┌──

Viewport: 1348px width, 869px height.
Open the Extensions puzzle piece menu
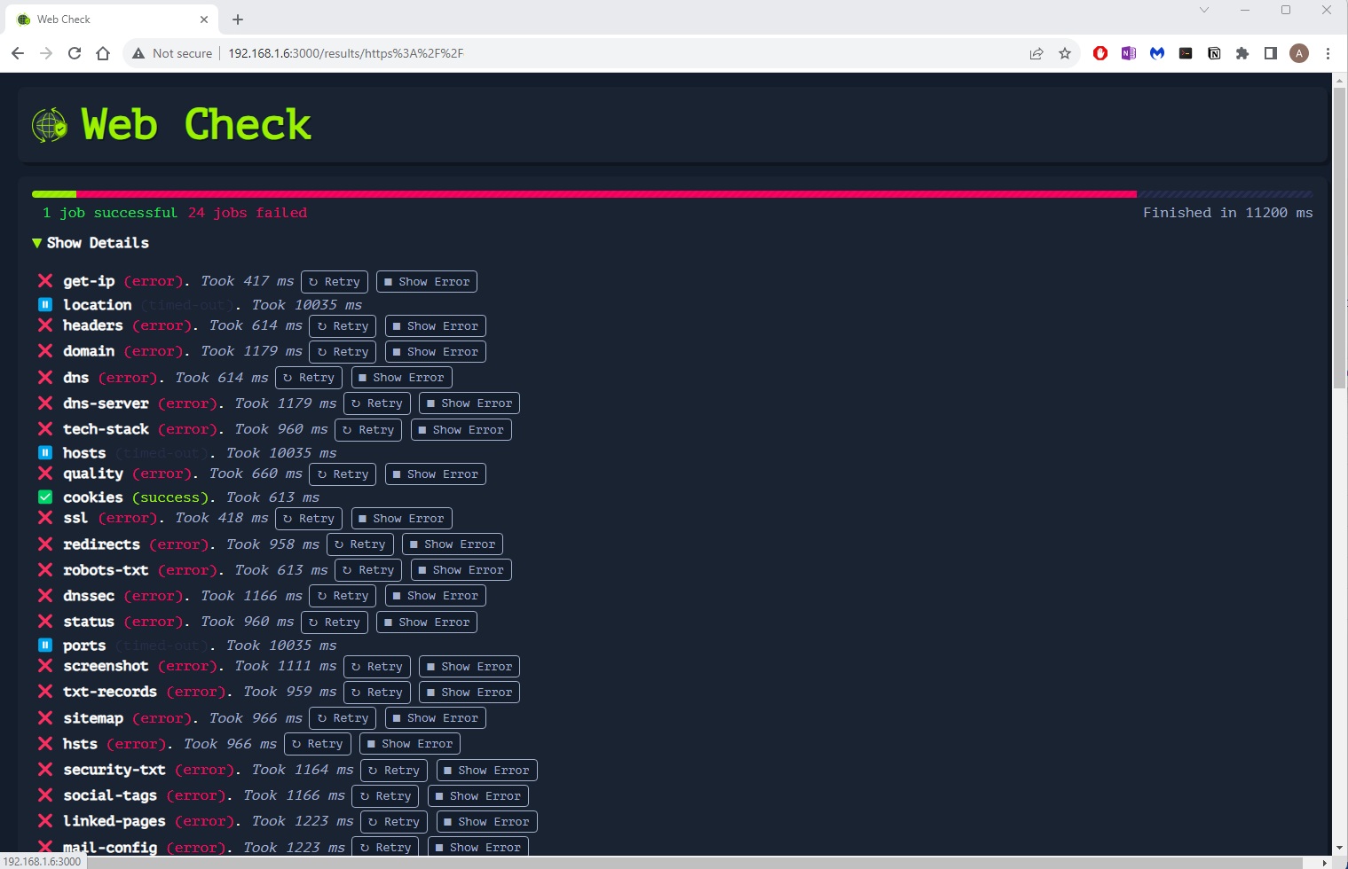point(1242,53)
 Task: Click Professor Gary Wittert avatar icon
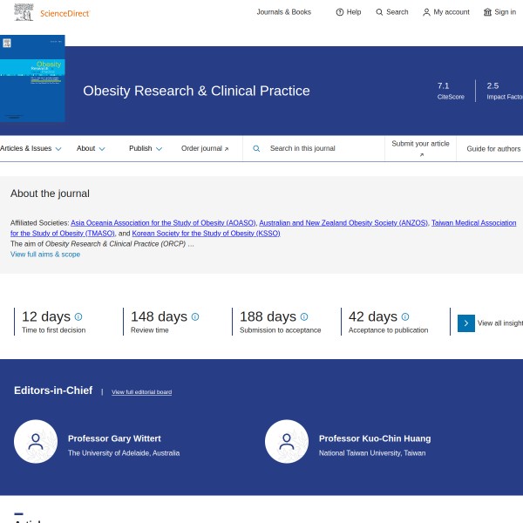[x=36, y=441]

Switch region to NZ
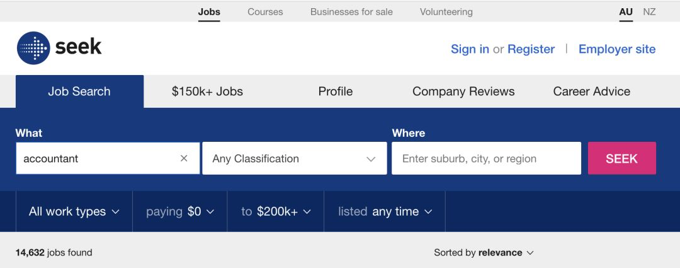(649, 11)
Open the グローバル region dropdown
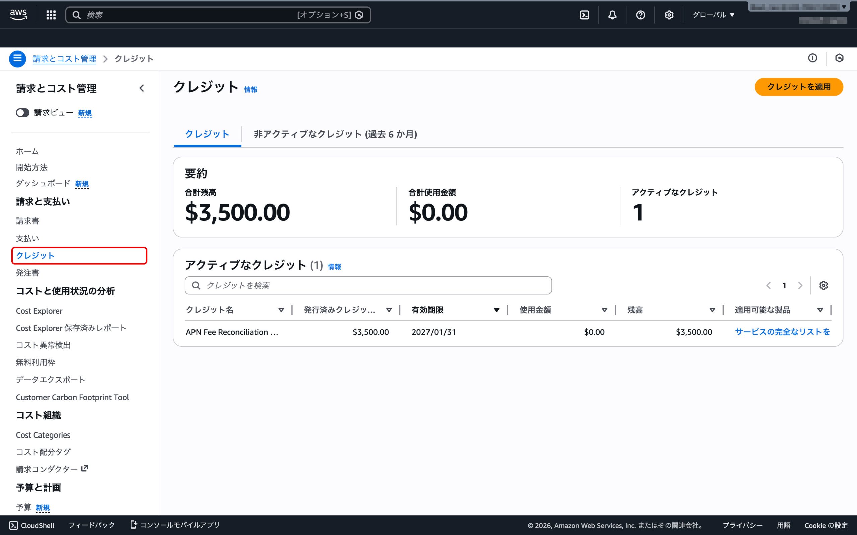Image resolution: width=857 pixels, height=535 pixels. (x=713, y=15)
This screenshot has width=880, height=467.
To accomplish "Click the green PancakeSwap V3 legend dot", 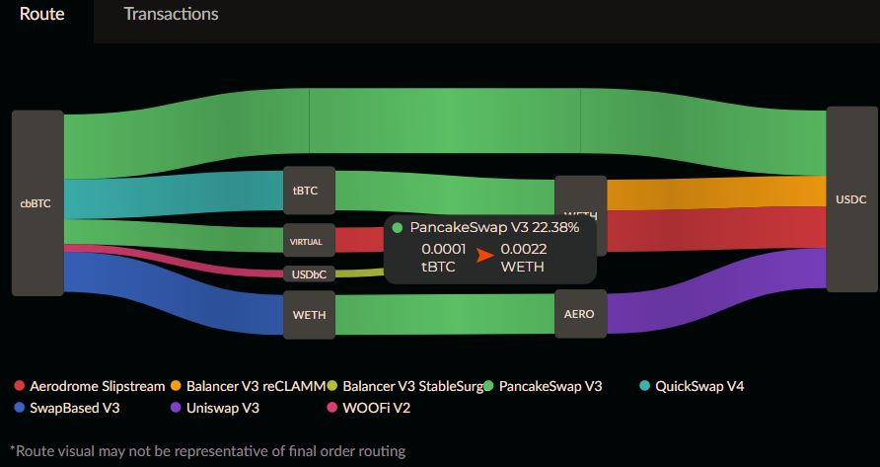I will coord(488,386).
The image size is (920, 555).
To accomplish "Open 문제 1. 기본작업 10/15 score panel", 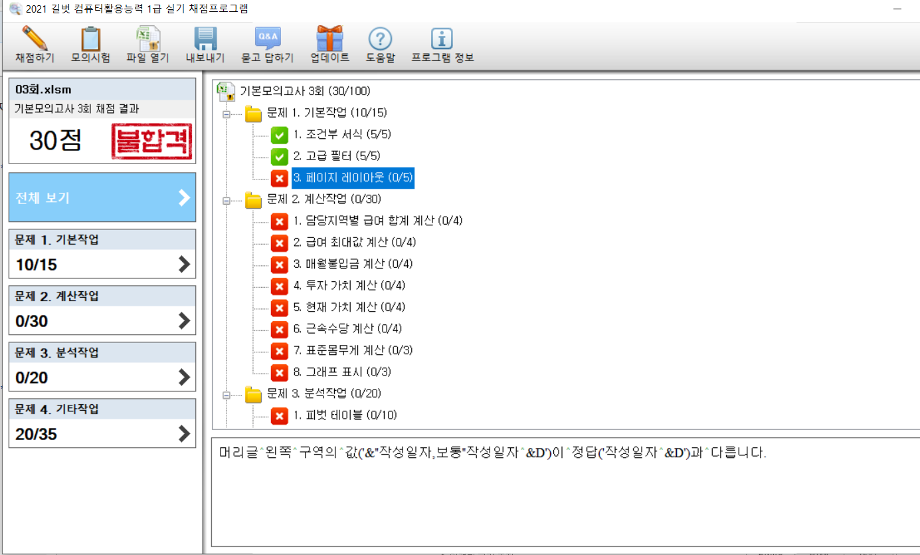I will (102, 254).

└──

_Problem to solve_:
Filter the rows above to keep every line that contains the string "region", treating uppercase and lowercase letters as distinct.

_Answer for this exercise_:
Switch region to NZ
Open the グローバル region dropdown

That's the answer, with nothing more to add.